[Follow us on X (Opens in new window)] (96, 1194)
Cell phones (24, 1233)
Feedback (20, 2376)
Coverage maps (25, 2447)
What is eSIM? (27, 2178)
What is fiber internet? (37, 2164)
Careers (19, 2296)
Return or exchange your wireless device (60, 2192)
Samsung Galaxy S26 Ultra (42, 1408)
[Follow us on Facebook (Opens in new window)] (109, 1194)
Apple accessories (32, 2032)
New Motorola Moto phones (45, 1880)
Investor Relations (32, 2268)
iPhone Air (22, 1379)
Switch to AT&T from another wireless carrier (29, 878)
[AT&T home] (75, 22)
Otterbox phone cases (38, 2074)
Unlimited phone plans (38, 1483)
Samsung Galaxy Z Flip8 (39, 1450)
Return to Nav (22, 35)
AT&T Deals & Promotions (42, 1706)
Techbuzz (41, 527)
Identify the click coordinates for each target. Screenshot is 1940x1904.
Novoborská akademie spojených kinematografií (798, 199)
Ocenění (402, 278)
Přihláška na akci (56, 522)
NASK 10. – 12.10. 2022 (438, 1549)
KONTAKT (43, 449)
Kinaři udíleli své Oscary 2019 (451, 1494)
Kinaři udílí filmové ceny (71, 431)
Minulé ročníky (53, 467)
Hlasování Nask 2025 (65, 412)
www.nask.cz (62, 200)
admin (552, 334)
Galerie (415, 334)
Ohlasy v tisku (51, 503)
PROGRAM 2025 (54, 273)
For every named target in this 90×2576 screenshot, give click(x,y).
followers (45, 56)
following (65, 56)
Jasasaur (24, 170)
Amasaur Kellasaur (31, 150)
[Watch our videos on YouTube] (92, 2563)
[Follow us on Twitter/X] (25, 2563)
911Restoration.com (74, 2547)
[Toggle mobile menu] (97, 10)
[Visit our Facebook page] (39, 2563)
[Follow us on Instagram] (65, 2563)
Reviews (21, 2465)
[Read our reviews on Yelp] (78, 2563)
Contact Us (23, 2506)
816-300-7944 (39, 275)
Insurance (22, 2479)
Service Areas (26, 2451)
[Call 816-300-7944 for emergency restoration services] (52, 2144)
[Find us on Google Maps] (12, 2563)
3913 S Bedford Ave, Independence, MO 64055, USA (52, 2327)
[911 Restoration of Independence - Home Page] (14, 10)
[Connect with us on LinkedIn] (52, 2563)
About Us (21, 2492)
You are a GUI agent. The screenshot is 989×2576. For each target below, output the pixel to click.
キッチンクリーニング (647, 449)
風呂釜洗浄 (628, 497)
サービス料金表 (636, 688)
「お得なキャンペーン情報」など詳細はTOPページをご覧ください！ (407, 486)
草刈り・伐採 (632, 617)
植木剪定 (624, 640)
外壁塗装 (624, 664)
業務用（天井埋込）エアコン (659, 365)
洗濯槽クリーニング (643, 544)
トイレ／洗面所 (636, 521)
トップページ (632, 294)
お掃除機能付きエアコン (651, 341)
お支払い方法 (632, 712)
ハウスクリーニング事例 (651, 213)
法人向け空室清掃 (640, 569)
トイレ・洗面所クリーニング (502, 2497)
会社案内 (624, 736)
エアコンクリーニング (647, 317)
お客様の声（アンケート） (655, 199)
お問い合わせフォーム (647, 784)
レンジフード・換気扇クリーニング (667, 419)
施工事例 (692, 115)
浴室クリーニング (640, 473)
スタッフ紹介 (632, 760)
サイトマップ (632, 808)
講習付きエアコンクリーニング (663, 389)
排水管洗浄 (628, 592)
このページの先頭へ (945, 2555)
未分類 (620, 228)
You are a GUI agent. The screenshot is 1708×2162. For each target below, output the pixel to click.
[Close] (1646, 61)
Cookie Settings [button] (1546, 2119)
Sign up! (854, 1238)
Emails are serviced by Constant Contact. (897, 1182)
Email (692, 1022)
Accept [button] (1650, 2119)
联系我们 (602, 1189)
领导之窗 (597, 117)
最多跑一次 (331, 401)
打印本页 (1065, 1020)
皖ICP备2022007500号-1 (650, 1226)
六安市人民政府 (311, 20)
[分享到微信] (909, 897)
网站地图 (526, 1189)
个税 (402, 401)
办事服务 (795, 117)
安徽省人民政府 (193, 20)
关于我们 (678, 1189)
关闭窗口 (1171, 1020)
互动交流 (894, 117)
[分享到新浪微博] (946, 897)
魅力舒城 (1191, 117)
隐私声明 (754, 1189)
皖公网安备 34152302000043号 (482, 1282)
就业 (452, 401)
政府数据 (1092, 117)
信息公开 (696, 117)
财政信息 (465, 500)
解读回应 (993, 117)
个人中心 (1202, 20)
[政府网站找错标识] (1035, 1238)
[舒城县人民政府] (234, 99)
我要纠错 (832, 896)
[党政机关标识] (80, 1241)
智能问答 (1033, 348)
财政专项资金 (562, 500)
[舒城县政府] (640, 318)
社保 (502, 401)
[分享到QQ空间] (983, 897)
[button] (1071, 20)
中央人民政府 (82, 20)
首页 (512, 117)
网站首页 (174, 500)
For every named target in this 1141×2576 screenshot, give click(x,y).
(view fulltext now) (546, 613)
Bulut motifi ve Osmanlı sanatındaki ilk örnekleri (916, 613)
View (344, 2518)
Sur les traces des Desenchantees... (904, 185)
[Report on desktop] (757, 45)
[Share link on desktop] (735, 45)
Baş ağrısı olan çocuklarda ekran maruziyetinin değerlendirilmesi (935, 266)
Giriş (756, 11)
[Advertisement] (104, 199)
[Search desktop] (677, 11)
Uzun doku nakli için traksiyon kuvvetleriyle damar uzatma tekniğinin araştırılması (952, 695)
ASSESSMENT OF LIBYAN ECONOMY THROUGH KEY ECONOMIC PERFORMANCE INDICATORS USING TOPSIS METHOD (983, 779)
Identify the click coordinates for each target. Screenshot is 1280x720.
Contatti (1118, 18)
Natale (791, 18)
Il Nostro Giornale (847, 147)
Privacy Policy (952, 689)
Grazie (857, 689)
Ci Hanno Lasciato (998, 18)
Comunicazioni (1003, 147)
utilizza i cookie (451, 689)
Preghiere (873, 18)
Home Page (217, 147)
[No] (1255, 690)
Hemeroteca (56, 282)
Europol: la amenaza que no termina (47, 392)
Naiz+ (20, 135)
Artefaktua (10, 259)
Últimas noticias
------------------------------------------------------------
• **Work to be completed**
All lines from the beginning of the entries through the line marked "[Follow us on Facebook" are to be output exactly; nothing else belongs in the answer.

• **Solution to this exercise**
[Follow us on X (Opens in new window)] (96, 1194)
Cell phones (24, 1233)
Feedback (20, 2376)
Coverage maps (25, 2447)
What is eSIM? (27, 2178)
What is fiber internet? (37, 2164)
Careers (19, 2296)
Return or exchange your wireless device (60, 2192)
Samsung Galaxy S26 Ultra (42, 1408)
[Follow us on Facebook (Opens in new window)] (109, 1194)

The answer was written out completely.